> Written instruction: Rewrite the records below, changing every "computer-use agent" to "screen assistant" and leaving everything else untouched.

-- begin Records for the task --

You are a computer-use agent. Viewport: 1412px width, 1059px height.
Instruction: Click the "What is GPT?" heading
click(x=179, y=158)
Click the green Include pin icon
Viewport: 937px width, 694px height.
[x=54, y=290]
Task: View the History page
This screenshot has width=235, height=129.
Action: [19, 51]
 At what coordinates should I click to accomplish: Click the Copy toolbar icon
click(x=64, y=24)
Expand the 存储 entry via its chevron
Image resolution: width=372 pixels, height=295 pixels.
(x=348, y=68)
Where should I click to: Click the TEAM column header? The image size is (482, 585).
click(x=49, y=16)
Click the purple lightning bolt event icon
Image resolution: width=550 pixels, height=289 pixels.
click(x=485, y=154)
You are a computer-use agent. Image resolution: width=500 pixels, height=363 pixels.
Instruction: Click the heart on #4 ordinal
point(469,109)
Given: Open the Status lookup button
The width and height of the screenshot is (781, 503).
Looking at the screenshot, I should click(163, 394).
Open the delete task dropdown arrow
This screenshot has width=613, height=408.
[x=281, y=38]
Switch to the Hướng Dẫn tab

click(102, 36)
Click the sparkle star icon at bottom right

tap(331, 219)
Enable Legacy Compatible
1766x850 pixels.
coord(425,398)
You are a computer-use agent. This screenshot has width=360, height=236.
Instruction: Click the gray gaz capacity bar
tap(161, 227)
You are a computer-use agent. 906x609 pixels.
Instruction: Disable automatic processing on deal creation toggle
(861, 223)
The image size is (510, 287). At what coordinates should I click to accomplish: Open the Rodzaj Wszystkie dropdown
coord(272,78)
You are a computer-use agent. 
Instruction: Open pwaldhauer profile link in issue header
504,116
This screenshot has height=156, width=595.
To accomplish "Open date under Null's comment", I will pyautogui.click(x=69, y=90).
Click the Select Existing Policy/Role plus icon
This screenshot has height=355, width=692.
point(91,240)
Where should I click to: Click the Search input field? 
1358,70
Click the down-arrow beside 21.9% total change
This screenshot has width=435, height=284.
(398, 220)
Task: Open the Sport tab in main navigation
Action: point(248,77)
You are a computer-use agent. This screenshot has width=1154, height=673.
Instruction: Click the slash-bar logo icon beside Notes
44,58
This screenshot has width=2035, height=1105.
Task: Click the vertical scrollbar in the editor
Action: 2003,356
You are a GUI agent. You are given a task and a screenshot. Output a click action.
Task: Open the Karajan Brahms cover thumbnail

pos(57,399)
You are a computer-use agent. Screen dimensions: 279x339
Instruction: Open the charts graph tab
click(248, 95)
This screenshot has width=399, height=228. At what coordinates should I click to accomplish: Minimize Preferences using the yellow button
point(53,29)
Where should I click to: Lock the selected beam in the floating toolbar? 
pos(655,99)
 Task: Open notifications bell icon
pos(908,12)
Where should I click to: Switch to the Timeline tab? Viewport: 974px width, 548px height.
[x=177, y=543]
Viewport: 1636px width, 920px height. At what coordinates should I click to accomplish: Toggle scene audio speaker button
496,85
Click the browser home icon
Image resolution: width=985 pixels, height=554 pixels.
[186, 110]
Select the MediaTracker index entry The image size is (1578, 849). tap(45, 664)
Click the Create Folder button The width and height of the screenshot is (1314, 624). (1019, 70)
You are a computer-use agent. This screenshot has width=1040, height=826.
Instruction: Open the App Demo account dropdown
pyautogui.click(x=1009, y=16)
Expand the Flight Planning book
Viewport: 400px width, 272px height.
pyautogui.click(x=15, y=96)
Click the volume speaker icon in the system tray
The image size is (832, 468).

-- end Records for the task --

> Output:
You are a screen assistant. Viewport: 1412px width, 1059px height.
Instruction: Click the "What is GPT?" heading
click(x=179, y=158)
Click the green Include pin icon
Viewport: 937px width, 694px height.
[x=54, y=290]
Task: View the History page
This screenshot has width=235, height=129.
Action: [19, 51]
 At what coordinates should I click to accomplish: Click the Copy toolbar icon
click(x=64, y=24)
Expand the 存储 entry via its chevron
Image resolution: width=372 pixels, height=295 pixels.
(x=348, y=68)
Where should I click to: Click the TEAM column header? The image size is (482, 585).
click(x=49, y=16)
Click the purple lightning bolt event icon
Image resolution: width=550 pixels, height=289 pixels.
click(x=485, y=154)
You are a screen assistant. Image resolution: width=500 pixels, height=363 pixels.
Instruction: Click the heart on #4 ordinal
point(469,109)
Given: Open the Status lookup button
The width and height of the screenshot is (781, 503).
Looking at the screenshot, I should click(163, 394).
Open the delete task dropdown arrow
This screenshot has width=613, height=408.
[x=281, y=38]
Switch to the Hướng Dẫn tab

click(102, 36)
Click the sparkle star icon at bottom right

tap(331, 219)
Enable Legacy Compatible
1766x850 pixels.
coord(425,398)
You are a screen assistant. This screenshot has width=360, height=236.
Instruction: Click the gray gaz capacity bar
tap(161, 227)
You are a screen assistant. 906x609 pixels.
Instruction: Disable automatic processing on deal creation toggle
(861, 223)
The image size is (510, 287). At what coordinates should I click to accomplish: Open the Rodzaj Wszystkie dropdown
coord(272,78)
You are a screen assistant. 
Instruction: Open pwaldhauer profile link in issue header
504,116
This screenshot has height=156, width=595.
To accomplish "Open date under Null's comment", I will pyautogui.click(x=69, y=90).
Click the Select Existing Policy/Role plus icon
This screenshot has height=355, width=692.
point(91,240)
Where should I click to: Click the Search input field? 
1358,70
Click the down-arrow beside 21.9% total change
This screenshot has width=435, height=284.
(398, 220)
Task: Open the Sport tab in main navigation
Action: point(248,77)
You are a screen assistant. This screenshot has width=1154, height=673.
Instruction: Click the slash-bar logo icon beside Notes
44,58
This screenshot has width=2035, height=1105.
Task: Click the vertical scrollbar in the editor
Action: 2003,356
You are a GUI agent. You are given a task and a screenshot. Output a click action.
Task: Open the Karajan Brahms cover thumbnail

pos(57,399)
You are a screen assistant. Screen dimensions: 279x339
Instruction: Open the charts graph tab
click(248, 95)
This screenshot has width=399, height=228. At what coordinates should I click to accomplish: Minimize Preferences using the yellow button
point(53,29)
Where should I click to: Lock the selected beam in the floating toolbar? 
pos(655,99)
 Task: Open notifications bell icon
pos(908,12)
Where should I click to: Switch to the Timeline tab? Viewport: 974px width, 548px height.
[x=177, y=543]
Viewport: 1636px width, 920px height. At what coordinates should I click to accomplish: Toggle scene audio speaker button
496,85
Click the browser home icon
Image resolution: width=985 pixels, height=554 pixels.
[186, 110]
Select the MediaTracker index entry The image size is (1578, 849). tap(45, 664)
Click the Create Folder button The width and height of the screenshot is (1314, 624). (1019, 70)
You are a screen assistant. This screenshot has width=1040, height=826.
Instruction: Open the App Demo account dropdown
pyautogui.click(x=1009, y=16)
Expand the Flight Planning book
Viewport: 400px width, 272px height.
pyautogui.click(x=15, y=96)
Click the volume speaker icon in the system tray
The image size is (832, 468).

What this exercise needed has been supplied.